Aim of the exercise
Keep only the lines that hold the string "agent", filtering out the rest of the entries below.

Records for the exercise
BEGIN

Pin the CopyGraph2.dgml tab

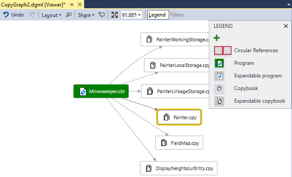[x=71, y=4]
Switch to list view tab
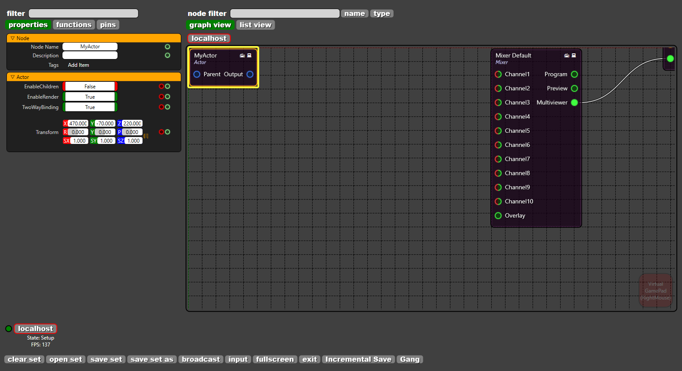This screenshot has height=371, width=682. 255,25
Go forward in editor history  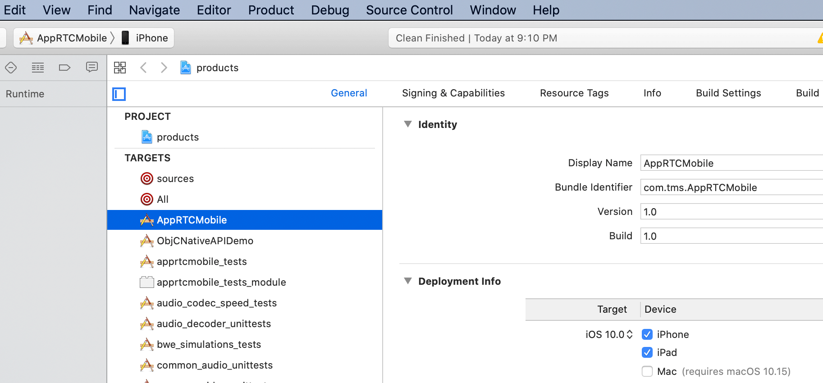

END
BEGIN

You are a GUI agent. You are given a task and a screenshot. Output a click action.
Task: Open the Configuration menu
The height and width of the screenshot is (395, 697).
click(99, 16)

END
BEGIN

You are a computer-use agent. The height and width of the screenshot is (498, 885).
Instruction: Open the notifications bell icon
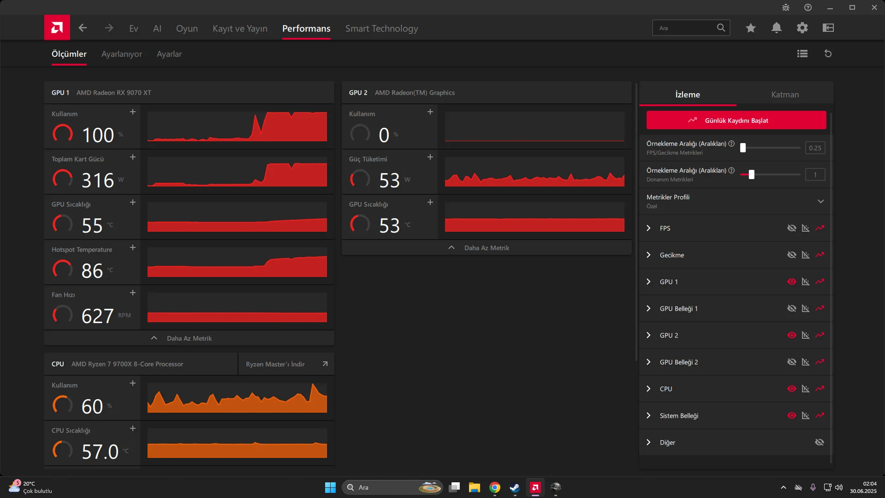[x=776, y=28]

END

Result
You are a GUI agent. You are given a task and a screenshot. Output a click action.
You are a computer-use agent. The height and width of the screenshot is (498, 885).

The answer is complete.